HARGA NAIK !!!!

Sepulang dari pengajian rutin beberapa hari lalu, saya berdiri di
tepi trotoar daerah Klender. Angkot yang ditunggu belum jua lewat,
sedang matahari kian memancar terik. Entah mengapa, kedua mata saya
tertarik utuk memperhatikan seorang bapak tua yang tengah termangu di
tepi jalan dengan sebuah gerobak kecil yang kosong. Bapak itu duduk
di trotoar. Matanya memandang kosong ke arah jalan.

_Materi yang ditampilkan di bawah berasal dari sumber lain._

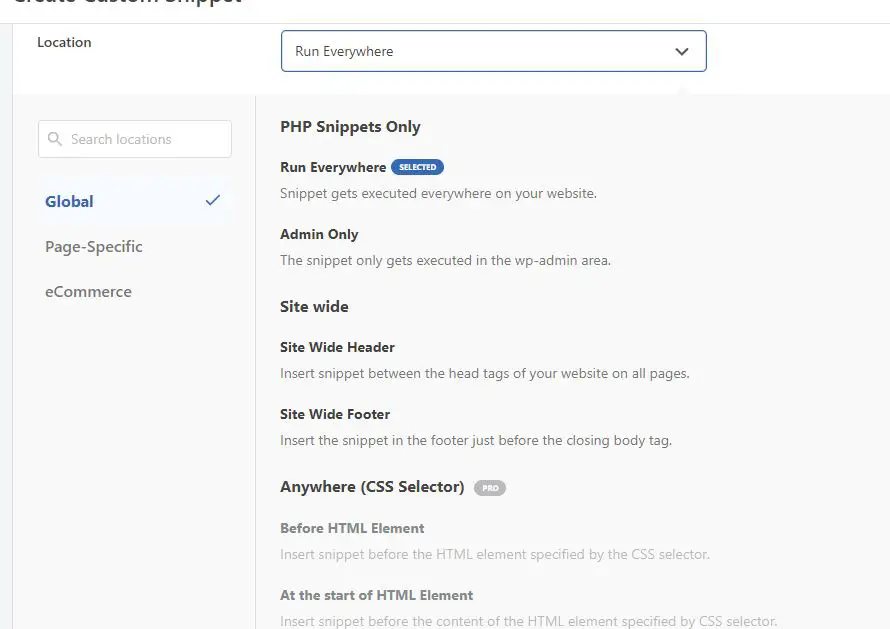The height and width of the screenshot is (629, 890).
Task: Select Before HTML Element option
Action: pos(352,528)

Saya mendekatinya. Kami pun terlibat obrolan ringan.
Pak Jumari, demikian namanya, adalah seorang penjual minyak tanah keliling yang
biasa menjajakan barang dagangannya di daerah Pondok Kopi, Jakarta
Timur. "Tapi kok gerobaknya kosong Pak, mana kaleng-kaleng minyaknya?"
tanya saya.

Pak Jumari tersenyum kecut. Sambil menghembuskan nafas
panjang-panjang seakan hendak melepas semua beban yang ada di
dadanya, lelaki berusia limapuluh dua tahun ini menggeleng. "Gak ada
minyaknya."

Bapak empat anak ini bercerita jika dia tengah bingung. Mei depan,
katanya, pemerintah akan mencabut subsidi harga minyak tanah. "Saya
bingung. saya pasti gak bisa lagi jualan minyak. Saya gak tahu lagi
harus jualan apa. modal gak ada.keterampilan gak punya.." Pak Jumari
bercerita. Kedua matanya menatap kosong memandang jalanan. Tiba-tiba
kedua matanya basah. Dua bulir air segera turun melewati pipinya yang
cekung.

"Maaf /dik/ saya menangis, saya benar-benar bingung.
mau makan apa kami kelak.., " ujarnya lagi. Kedua bahunya terguncang menahan tangis.
Saya tidak mampu untuk menolongnya dan hanya bisa menghibur dengan
kata-kata. Tangan saya mengusap punggungnya. Saya tahu ini tidak mampu
mengurangi beban hidupnya.

Pak Jumari bercerita jika anaknya yang paling besar kabur entah ke mana.
"Dia kabur dari rumah ketika saya sudah tidak kuat lagi bayar
sekolahnya di SMP. Dia mungkin malu. Sampai sekarang saya tidak
pernah lagi melihat dia.. Adiknya juga putus sekolah dan sekarang
ngamen di jalan. Sedangkan dua adiknya lagi ikut ibunya ngamen di
kereta. Entah sampai kapan kami begini ."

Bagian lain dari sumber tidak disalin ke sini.